Johnson talks about developing in terms of building “critical mass,” by exciting people and, in turn, exciting others willing to provide goods and services to those people. He spends a few days a week in Duluth, working out of his cabin in Minong, Wisconsin.
He first fell for the RiverWest site when he would go for runs alongside it.
The terrain is suitable for a variety of uses — almost 17 buildable acres that Johnson and his partners hope will deliver housing, a hotel, restaurant, salon, shops and maybe even a winery.
“We’ll have 200 to 300 units of housing here,” Johnson said, describing a higher-end apartment complex and two-story homes built atop garages. “That’s what makes it work.”
The News Tribune asked Johnson if he was concerned about Spirit Mountain’s financial difficulties after it received $300,000 in aid from the city in September.
“We want Spirit Mountain to be a success along with RiverWest,” Johnson said. “As a land developer we could not ask for a better set of amenities.”
A view of Spirit Mountain from the entrance road area of the RiverWest development in the western part of Duluth. (Clint Austin / caustin@duluthnews.com)
Neustel agreed. He loves the view, calling it “a beautiful and wild part of the river.”
He believes in the idea of adding a commercial strip along a section of Grand Avenue that’s mostly been left alone.
“It’s all teed up and ready to go,” he said. “There are no more hurdles.”

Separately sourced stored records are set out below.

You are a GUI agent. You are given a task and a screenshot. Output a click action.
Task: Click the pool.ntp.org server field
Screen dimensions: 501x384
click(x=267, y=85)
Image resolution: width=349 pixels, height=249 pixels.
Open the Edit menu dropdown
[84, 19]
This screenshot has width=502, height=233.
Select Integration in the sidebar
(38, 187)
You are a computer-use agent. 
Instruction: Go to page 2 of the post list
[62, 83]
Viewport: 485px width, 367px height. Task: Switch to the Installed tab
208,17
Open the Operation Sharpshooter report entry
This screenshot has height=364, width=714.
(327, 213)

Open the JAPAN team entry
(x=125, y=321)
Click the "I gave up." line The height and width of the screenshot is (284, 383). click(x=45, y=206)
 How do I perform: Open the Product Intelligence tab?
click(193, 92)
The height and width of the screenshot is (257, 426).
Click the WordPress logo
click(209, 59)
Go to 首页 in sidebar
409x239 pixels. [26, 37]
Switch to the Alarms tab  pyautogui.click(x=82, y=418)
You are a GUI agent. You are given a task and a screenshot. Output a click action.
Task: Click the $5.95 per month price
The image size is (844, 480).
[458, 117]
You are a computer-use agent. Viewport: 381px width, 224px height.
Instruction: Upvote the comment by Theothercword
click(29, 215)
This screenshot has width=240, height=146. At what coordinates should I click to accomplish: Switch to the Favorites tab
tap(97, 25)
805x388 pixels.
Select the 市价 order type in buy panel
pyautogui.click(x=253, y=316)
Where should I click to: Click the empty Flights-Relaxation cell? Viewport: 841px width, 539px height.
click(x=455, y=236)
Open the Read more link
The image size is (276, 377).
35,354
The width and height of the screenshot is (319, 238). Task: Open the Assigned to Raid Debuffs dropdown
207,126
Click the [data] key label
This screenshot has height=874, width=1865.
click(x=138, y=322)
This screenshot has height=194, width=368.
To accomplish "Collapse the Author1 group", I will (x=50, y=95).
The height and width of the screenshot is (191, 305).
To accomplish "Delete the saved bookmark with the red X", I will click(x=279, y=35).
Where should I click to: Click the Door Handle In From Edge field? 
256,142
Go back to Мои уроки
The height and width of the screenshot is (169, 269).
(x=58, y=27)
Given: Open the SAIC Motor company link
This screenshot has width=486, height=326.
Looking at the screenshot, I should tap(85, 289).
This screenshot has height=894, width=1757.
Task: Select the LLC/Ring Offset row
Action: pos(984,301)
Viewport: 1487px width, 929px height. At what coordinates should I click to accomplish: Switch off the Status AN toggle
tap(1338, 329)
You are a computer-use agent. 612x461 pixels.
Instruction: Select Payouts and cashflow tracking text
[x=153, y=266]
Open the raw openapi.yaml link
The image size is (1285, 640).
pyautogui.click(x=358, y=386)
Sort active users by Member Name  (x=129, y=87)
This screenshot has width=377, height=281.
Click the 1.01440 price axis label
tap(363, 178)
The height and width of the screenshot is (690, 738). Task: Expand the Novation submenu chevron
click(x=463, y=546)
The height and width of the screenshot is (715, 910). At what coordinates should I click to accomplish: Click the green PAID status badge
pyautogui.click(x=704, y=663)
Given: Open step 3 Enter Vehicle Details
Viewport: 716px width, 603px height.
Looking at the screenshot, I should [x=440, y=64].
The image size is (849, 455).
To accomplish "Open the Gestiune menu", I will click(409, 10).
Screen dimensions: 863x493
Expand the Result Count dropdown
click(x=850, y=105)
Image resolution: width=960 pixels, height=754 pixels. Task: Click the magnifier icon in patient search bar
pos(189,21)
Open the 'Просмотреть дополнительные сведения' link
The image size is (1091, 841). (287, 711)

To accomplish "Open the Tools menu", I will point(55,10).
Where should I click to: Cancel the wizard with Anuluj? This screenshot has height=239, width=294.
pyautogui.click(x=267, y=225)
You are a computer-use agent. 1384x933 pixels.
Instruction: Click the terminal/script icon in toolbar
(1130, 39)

Except one: landing business owners and housing developers willing to join Neustel by committing to the development.
“I’m a retailer,” Neustel said. “This was kind of a leap of faith. I wanted to be in the front row when it comes to making decisions on my business. But we’re not developers. We assembled the land. It’s teed up and ready to go. We’re looking for people that do this for a living to say, ‘Wow.’”
Strolling the property with Johnson, the News Tribune asked him about the risk that comes between getting the property from where it is now to what he hopes it could be.
“The risk is that nothing happens and we’re left with a million-and-a-half dollars in debt we have to service,” Johnson said. “But I don’t think that’s the way it’s going to go.”